個人開発しているスマホアプリや将棋AIの開発ネタを中心に書いていきます。

将棋AIのモデルでSENetを試す その2

前回将棋AIのモデルでSENetを組み込むと精度が上がることが確かめられた。
今回は、SENetなしで層を増やした場合と比較を行ってみた。
また、SENetのreduction rateを16から8、4にした場合とも比較を行った。

測定方法は前回と同じ。

比較条件

  • SENetなしでブロック数を10から15にした場合
  • SENetのreduction rateを16、8、4にした場合

測定結果

損失
SENet ブロック数 訓練損失 (合計) テスト損失 (Policy) テスト損失 (Value) テスト損失 (評価値)
あり(reduction=16) 10 1.5167899 1.0261396 0.5962995 0.6469054
なし 10 1.5300623 1.0379672 0.5983292 0.649161
なし 15 1.526083 1.028182 0.59961534 0.6483236
あり(reduction=8) 10 1.5169188 1.0353688 0.5979779 0.6470782
あり(reduction=4) 10 1.5154685 1.0254688 0.59864444 0.65126425
テストaccuracy
SENet ブロック数 テスト accuracy (Policy) テスト accuracy (Value)
あり(reduction=16) 10 0.37059274 0.66360927
なし 10 0.36444074 0.6569804
なし 15 0.37001005 0.66283417
あり(reduction=8) 10 0.3681227 0.65989923
あり(reduction=4) 10 0.3702458 0.6590785
テストデータの局面を推論した際の平均エントロピー
SENet ブロック数 エントロピー (Policy) エントロピー (Value)
あり(reduction=16) 10 2.159858 0.62993383
なし 10 2.1666162 0.6287371
なし 15 2.117287 0.6346602
あり(reduction=8) 10 2.0927737 0.6311473
あり(reduction=4) 10 2.0914755 0.63237906

実行時間

SENet ブロック数 時間 比率(SEnetなし10ブロック基準)
あり(reduction=16) 10 3:10:01 1.076886748
なし 10 2:56:27 1
なし 15 4:19:39 1.471521678
あり(reduction=8) 10 3:02:32 1.034476244
あり(reduction=4) 10 3:06:52 1.059034665

考察

SENet(reduction=16)のPolicyとValueのaccuracyは、15ブロックの精度と同等になっている。
学習時間は、SENetを組み込んだ場合は1.077倍の増加だが、15ブロックにした場合は1.472倍増加しており、論文の通りの少ない計算量で層を増やした場合と同じ効果があることが確かめられた。
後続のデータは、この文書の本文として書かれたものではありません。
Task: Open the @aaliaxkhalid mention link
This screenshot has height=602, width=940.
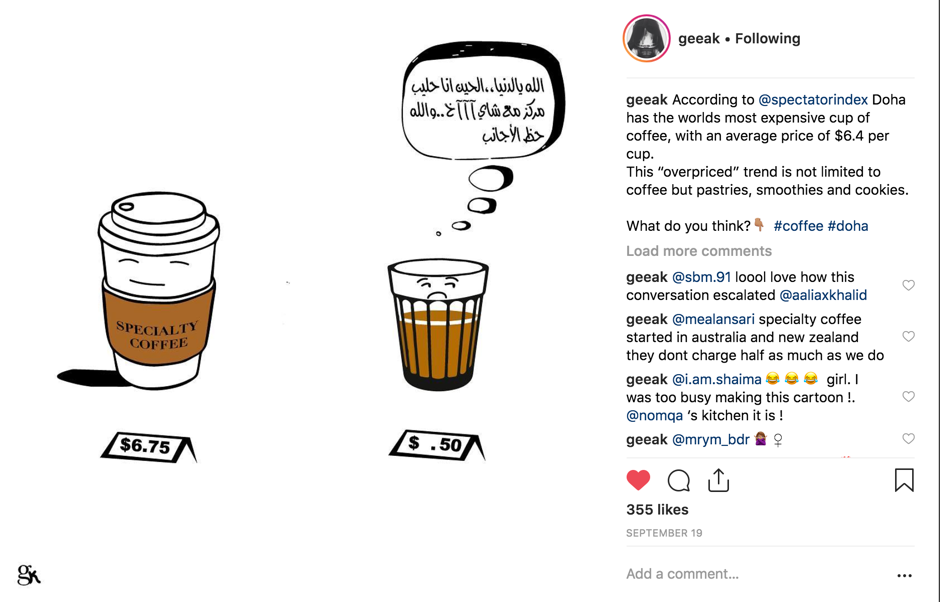Action: pyautogui.click(x=822, y=295)
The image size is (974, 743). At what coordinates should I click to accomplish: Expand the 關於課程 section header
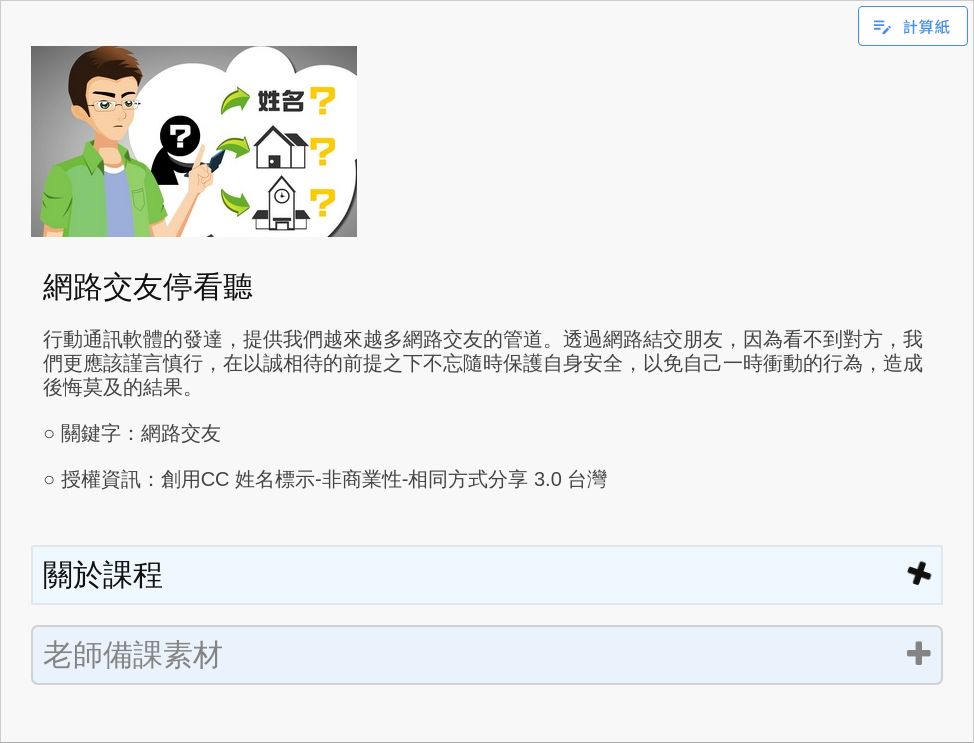(x=487, y=575)
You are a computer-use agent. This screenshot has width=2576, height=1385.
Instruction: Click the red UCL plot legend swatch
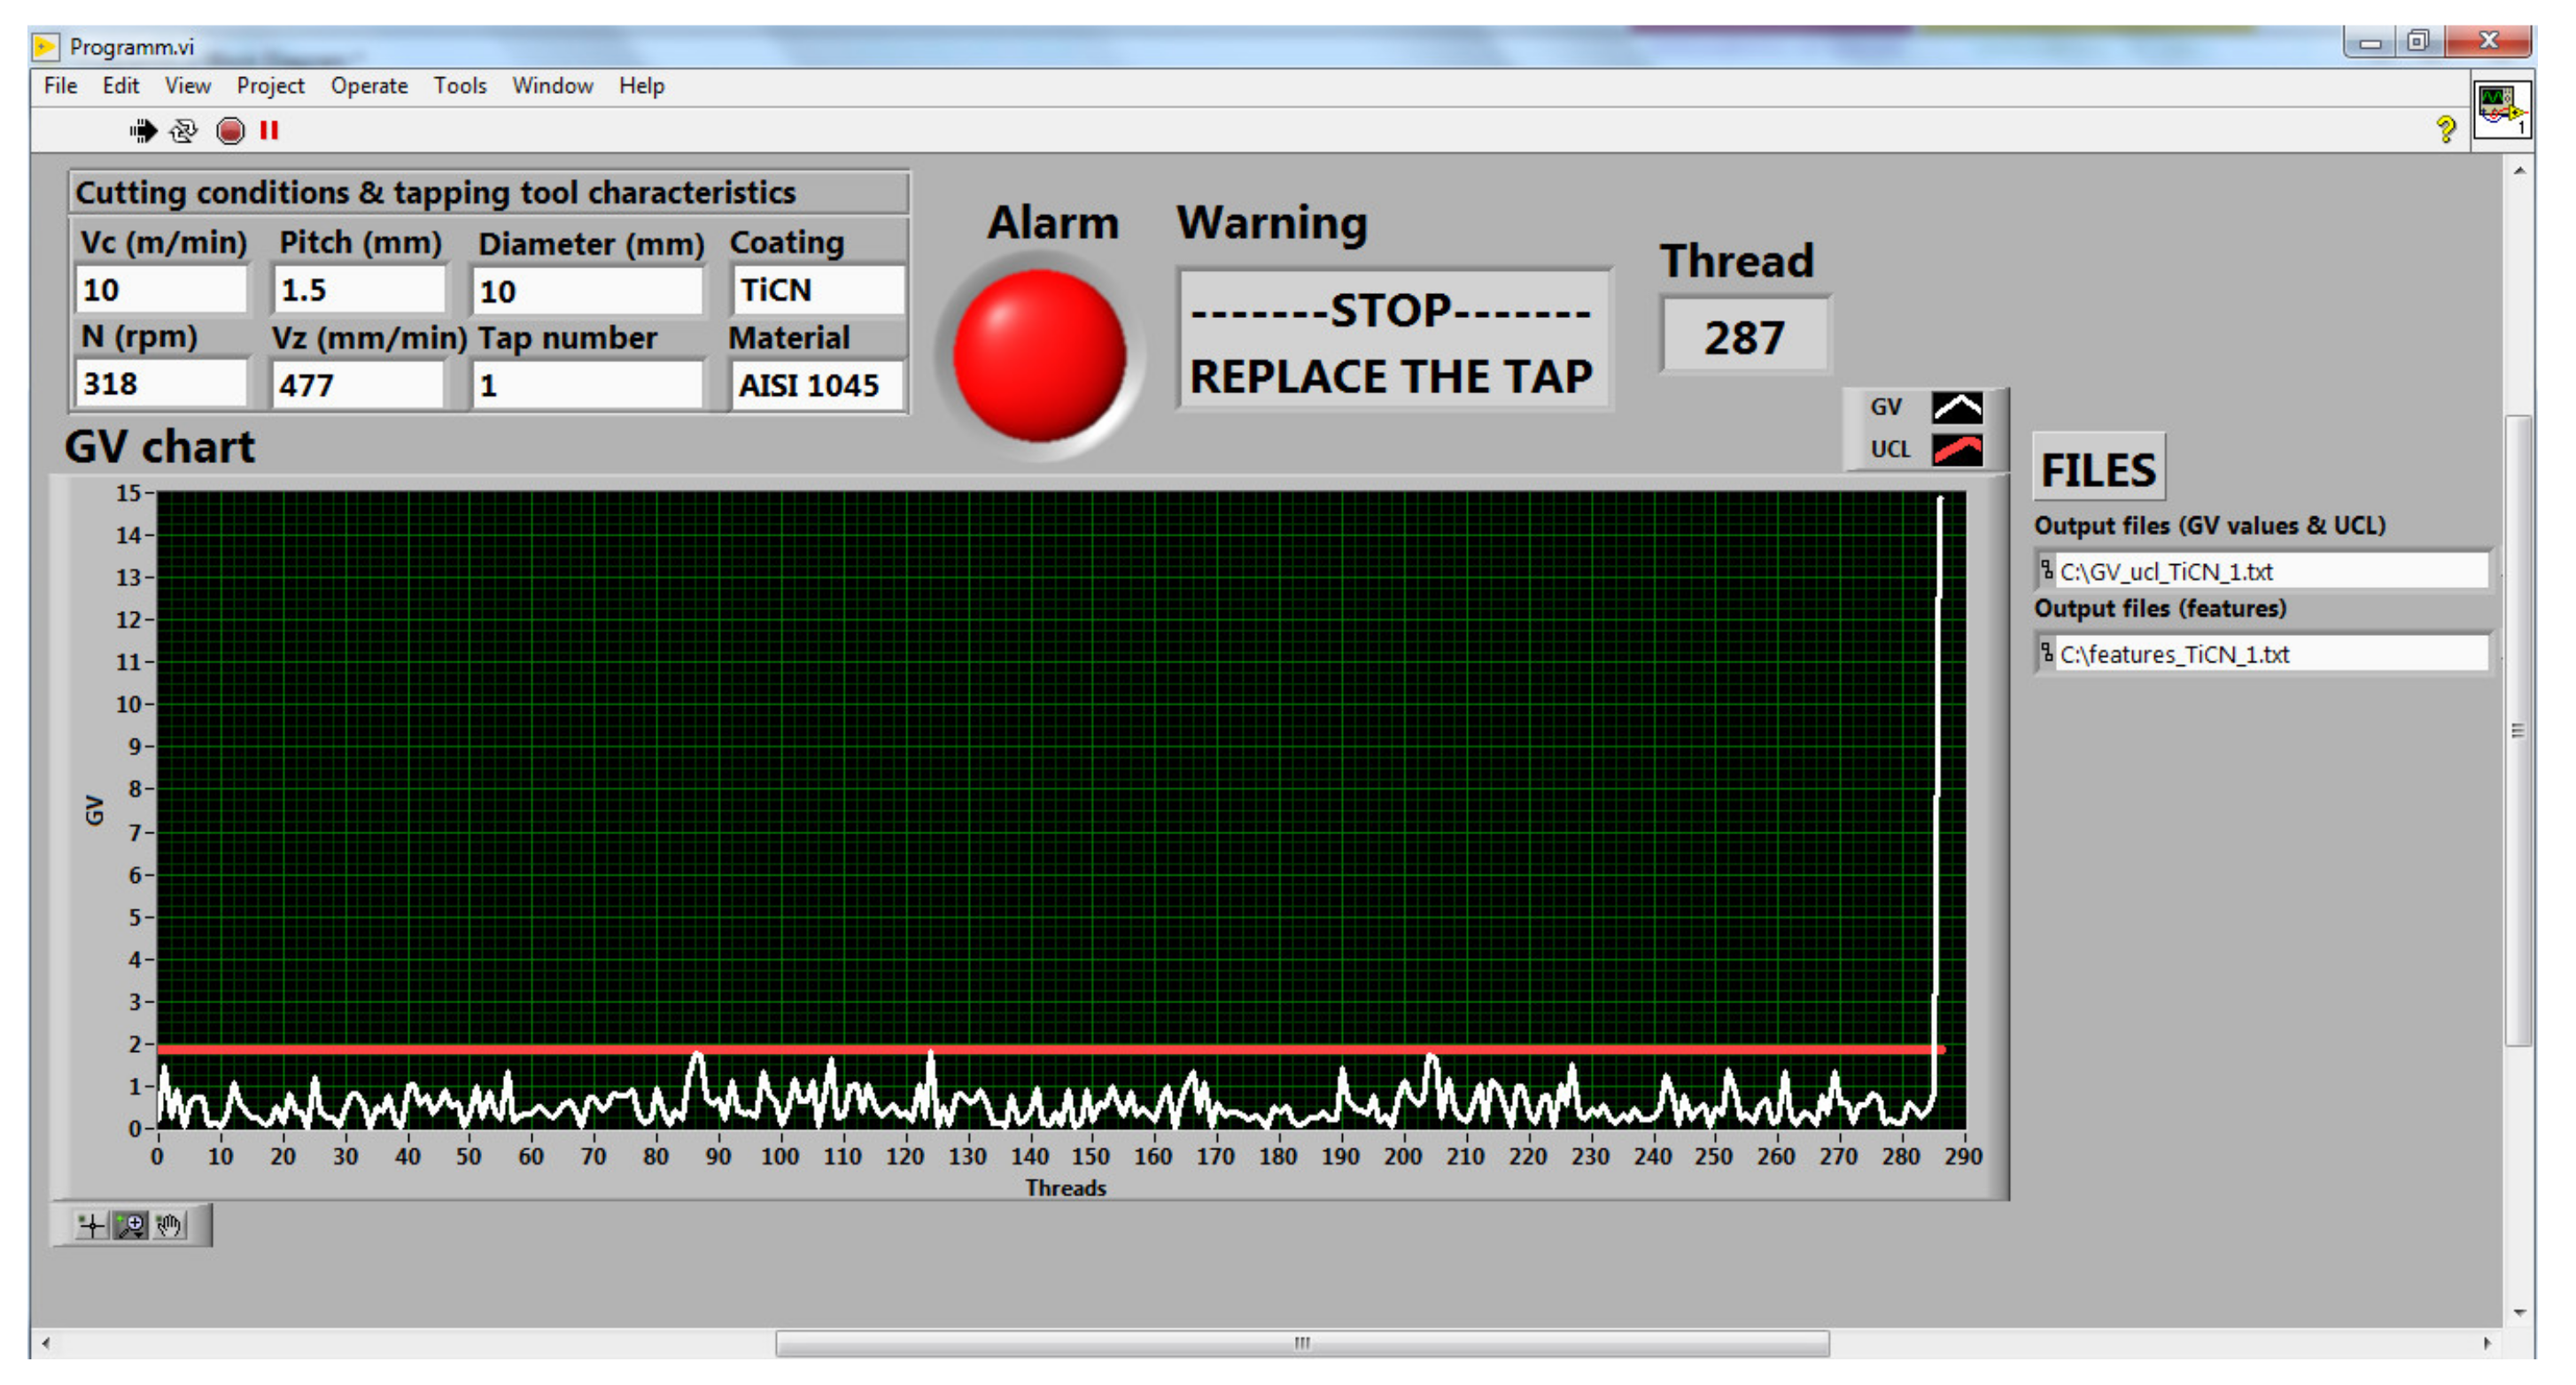[x=1956, y=450]
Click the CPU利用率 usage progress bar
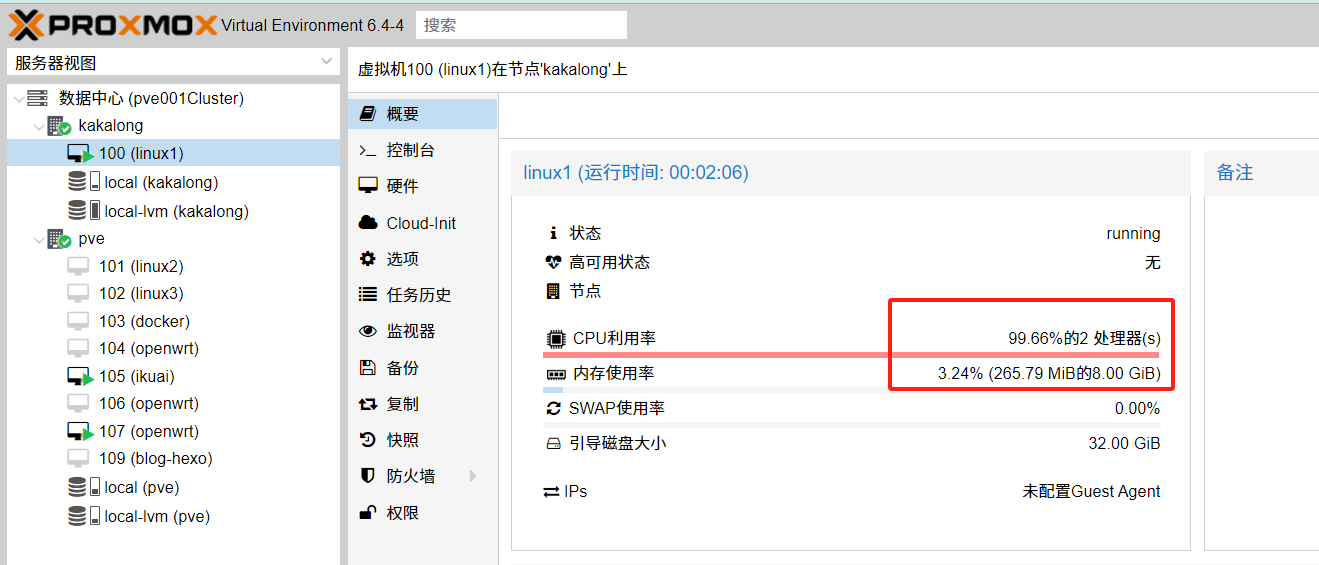 coord(851,354)
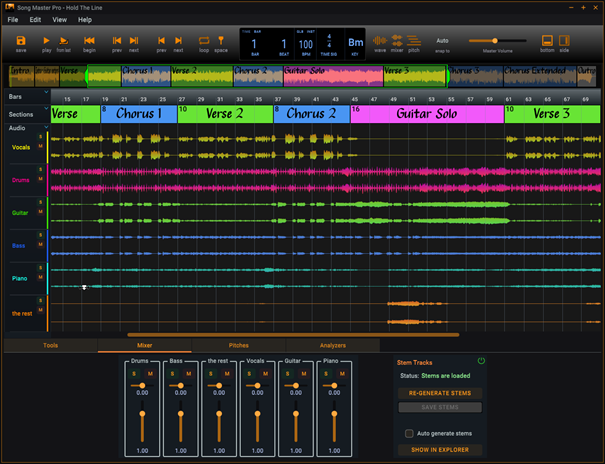
Task: Open the wave view icon
Action: coord(380,41)
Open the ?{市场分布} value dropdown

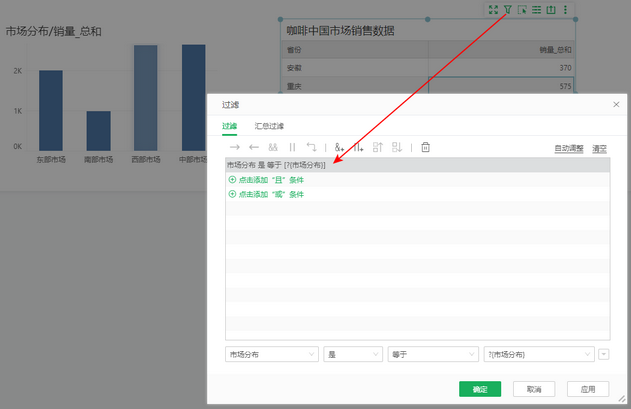point(539,354)
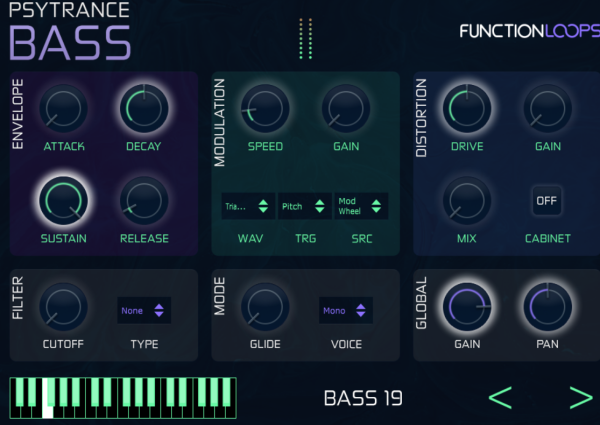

reductionを8、4にした場合は、全結合の素子は増えるが、精度は上がっていない。
元の論文でも16がバランスがよいと書かれている。層ごと調整する方がよい場合もあると書かれているが試していない。


SENetは将棋AIでも有効であることが確かめたられたので、世界コンピュータ将棋選手権に向けてAlphaZeroと同じ20ブロックにすることも考えていたが、10ブロックでSENetありの構成でしばらく実験してみようと思う。
フィルタを256にするかは別途検証するつもり。

2019/5/27 追記

フィルタを256にして測定した。

損失
SENet ブロック数 訓練損失 (合計) テスト損失 (Policy) テスト損失 (Value) テスト損失 (評価値)
あり(reduction=16) 10 1.4987164 1.0213467 0.5983112 0.65234095
テストaccuracy
SENet ブロック数 テスト accuracy (Policy) テスト accuracy (Value)
あり(reduction=16) 10 0.37272987 0.6554523
テストデータの局面を推論した際の平均エントロピー
SENet ブロック数 エントロピー (Policy) エントロピー (Value)
あり(reduction=16) 10 2.0600474 0.6246097

実行時間

SENet ブロック数 時間 比率(SEnetなし10ブロック基準)
あり(reduction=16) 10 4:20:58 1.478983659

フィルタ192と比べてPolicyの精度は上がったが、Valueは少し下がっている。
Policyのエントロピーが下がっているため、指し手か決定的になる傾向がある。
学習時間は、フィルタ192と比べて1.37倍に伸びている。

この結果からは、フィルタは192のままでよさそう。